Those of us who have not ourselves served in the military but who were reared in homes where our fathers and/or mothers, brothers, and sisters have served, often treat Memorial Day much as those of us who have left the church while our parents remained true to the faith treat Easter and Christmas. Yes, we pay public homage to their service and sacrifice as well as to their beliefs, but often we do so with a private sense of what I call “intimate detachment.” We do not share the core experiences, the life-defining curriculum, of war or God.
Allow me to explain.
We love and honor those family members who did and do what we were never called to, or called to do. We revere them. On Memorial Day we imagine their experiences, listen to their stories, maybe watch the old movies, maybe attend a parade or ceremony, share a meal and a prayer, and immerse ourselves in times and places that help define them for us, and yet—and yet—we never quite get it. We can’t. We weren’t there.
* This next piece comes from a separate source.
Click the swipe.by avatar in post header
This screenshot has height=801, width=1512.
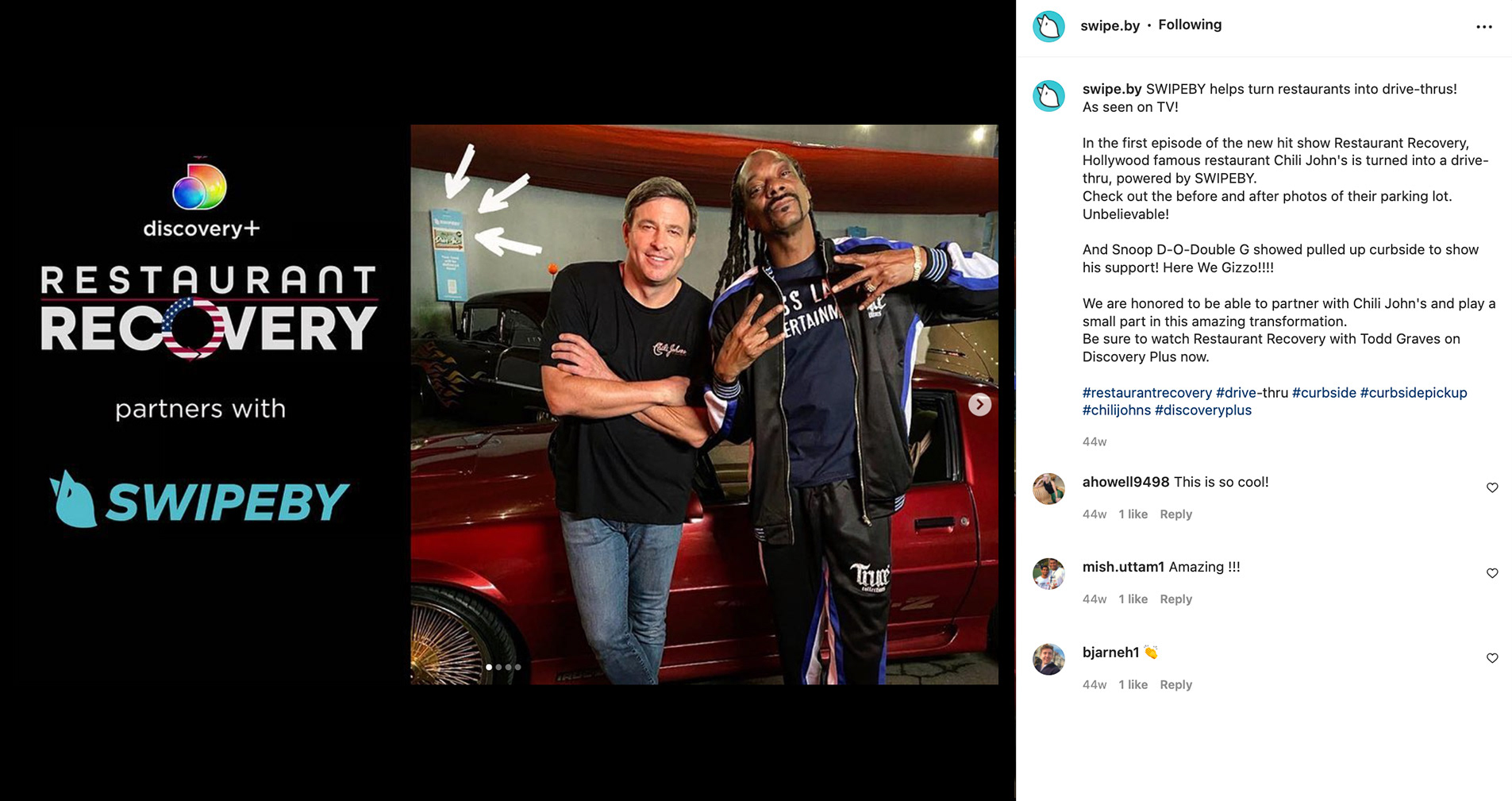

Perhaps that is one reason why we continue to honor all those who served the cause of freedom. These are the brave among us who actively took up arms against dictators and murderous ideologies, whose actions changed the world for the better, and who, if they were lucky, returned home to live with a curious admixture aftermath of the horrors of war and the great spiritual/emotional/physical bonding of brothers in arms. For those who were not as lucky, for those who died “over there,” we all share a responsibility to remember not only their ultimate sacrifice, but also the deep loss to those they left behind. For none of them who can be named or known died alone.
But there are also those who were fortunate enough to return home from war, but who did so with injuries, disabilities, and wounds that never fully healed. My father was one of those men. He returned from WWII and 16 missions as a radio operator on a B-17 a changed man. He was a decorated “war hero” although he hated that label, never took his Purple Heart and Air Medal out of their boxes, stored as I found them in pine box in the basement, buried along with his high school yearbook and what I imagined as his pre-war innocence.
His war was over on August 1, 1944. He was 21 years old. He would live another 32 years in more or less constant pain with 17” of shrapnel resting against his sciatic nerve. Although he was told he wouldn’t walk again, he did, and proudly so, which was why he refused surgery to remove the shrapnel, a procedure that had a high probability of leaving him unable to walk again. He married Naomi, my mother, in 1947, and entered a career in a clandestine agency at about the same time. Under diplomatic cover he worked the cold war in Rome, London, and Washington, D.C., and as I have described in detail in my family memoir, other far less illustrious places based on his own cold war with James Jesus Angleton. Let’s just say here that war ended badly for both of them, but my father died first, at 53, under mysterious circumstances.
These broad outlines tell about his life, but they do not tell the whole story. They do not tell of what today we term “post traumatic stress disorder” and for which there is sympathy and treatment, but was for my father perceived as a source of weakness and shame and was left untreated. So it was that my childhood was punctuated with his “night terrors” and “bad dreams” journeys into the past world of bombing that left him sweating profusely, shaking uncontrollably, with a fixed stare of horror on some image he couldn’t shake. My mother, a nurse, held him until he returned to our world. The drugs didn’t help. The booze didn’t help either. Together, they made for a toxic mix.
Yet through all of these bad nights and clandestine days he worked hard, did well enough, and was kind and loving to my mother and me. He was a good man.
There were, and there are, millions of men and women like my Dad. There were, and there are, tens of millions of people like me and my mother--sons and daughters, brothers, sisters, and spouses--who were witnessed to this unspoken history of warriors who return home changed forever by their experiences, sometimes in ways that forever alter other lives. We too, are veterans. Not of foreign wars, maybe, but of the foreignness of war brought home.
That is what I mean by “intimate detachment.” We do not know war firsthand. But our secondhand experiences, along with those firsthand experiences of those who served in the military, are part of what I honor each and every Memorial Day.
It is a day that I always end in the same way, with a prayer for Peace.